**EXTRAIT**
______

Plusieurs semaines que le gouvernement est démissionnaire. Emmanuel Macron continue les consultations pour choisir un nouveau Premier ministre, et le délai est serré. Le 1er octobre, le gouvernement doit avoir obtenu le vote du projet de loi de finances à l’Assemblée nationale.
Le 1er octobre, le projet de loi de finances (PLF) doit être présenté à l’Assemblée Nationale française et voté. Actuellement, Gabriel Attal, le Premier ministre démissionnaire, continue d’exercer ses fonctions à Matignon. L’absence de nouveau Premier ministre et de majorité à l’Assemblée complique le processus législatif. Selon le journal « Le Monde », la crise politique en cours pourrait même amener le gouvernement à envisager de ne pas respecter le calendrier habituel.

______

**EXTRAIT DES DONNÉES**
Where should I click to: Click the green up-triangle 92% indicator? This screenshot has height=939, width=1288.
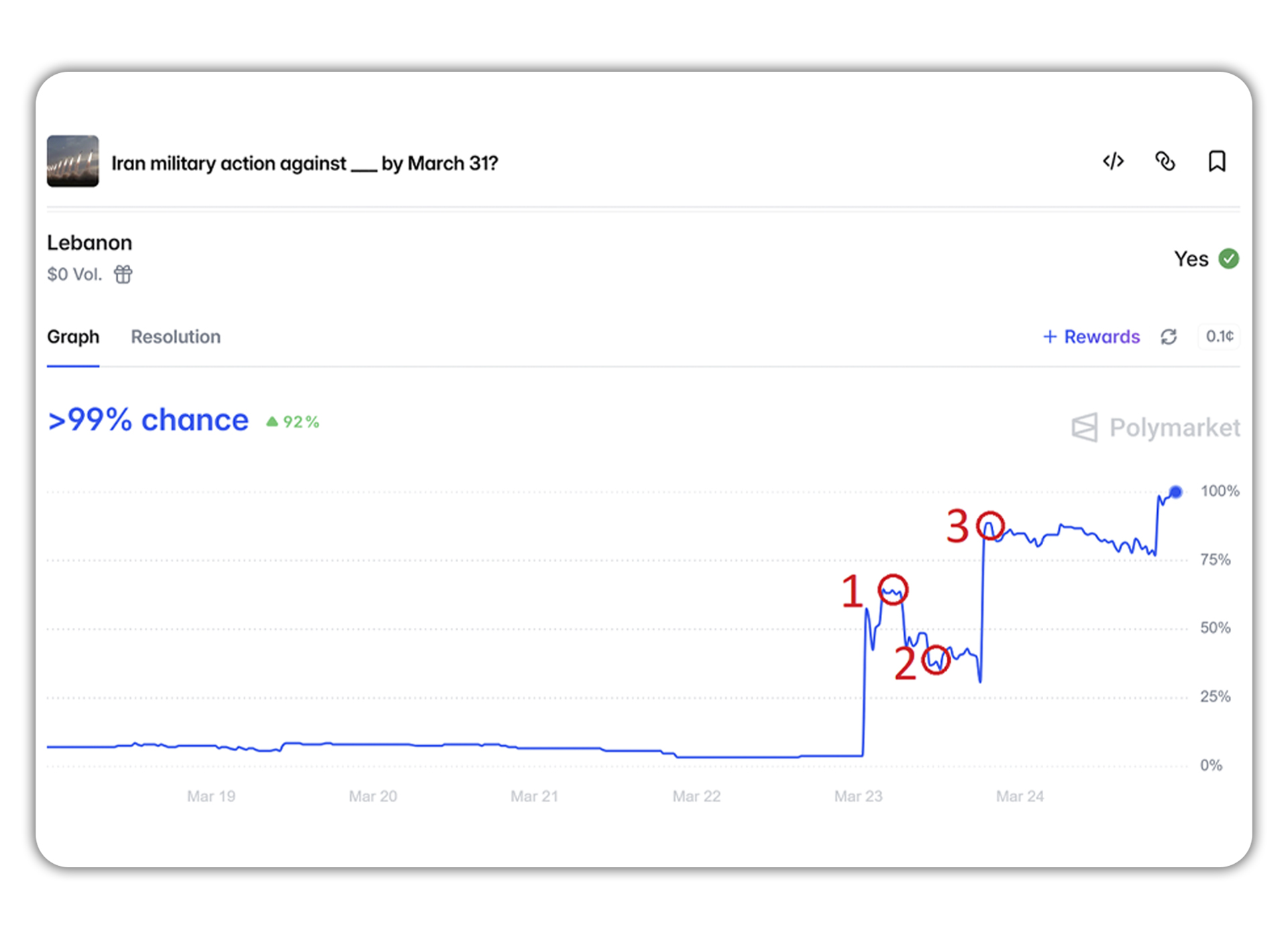tap(293, 422)
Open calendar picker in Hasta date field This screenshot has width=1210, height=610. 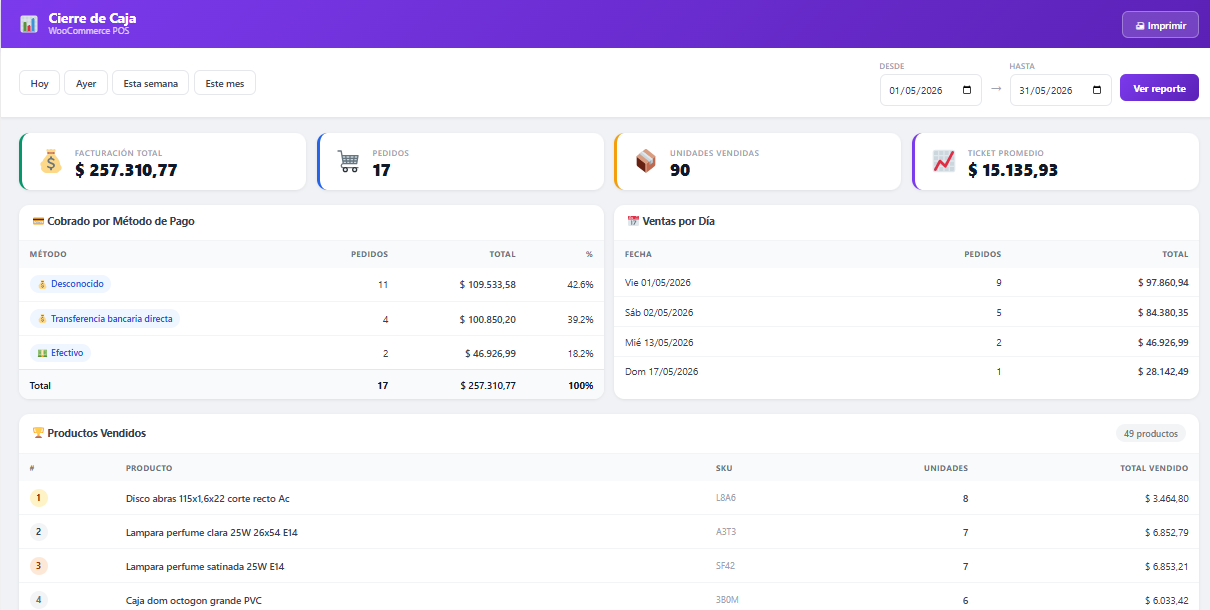1096,90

______

**CONSIGNES DE TRAVAIL**
**a.** D'après l'extrait, qui exerce toujours ses fonctions à Matignon ?
**b.** Relevez chaque nom propre de personne, de lieu, d'institution ou de journal cité dans l'extrait, en ne donnant chacun qu'une fois.
**c.** Recopiez le passage de l'extrait qui va de « Plusieurs semaines que » jusqu'à « à l’Assemblée nationale. ».

**RÉPONSES ATTENDUES**
**a.** Gabriel Attal, le Premier ministre démissionnaire.

**b.** Emmanuel Macron, Assemblée nationale, Gabriel Attal, Matignon, Le Monde

**c.**
Plusieurs semaines que le gouvernement est démissionnaire. Emmanuel Macron continue les consultations pour choisir un nouveau Premier ministre, et le délai est serré. Le 1er octobre, le gouvernement doit avoir obtenu le vote du projet de loi de finances à l’Assemblée nationale.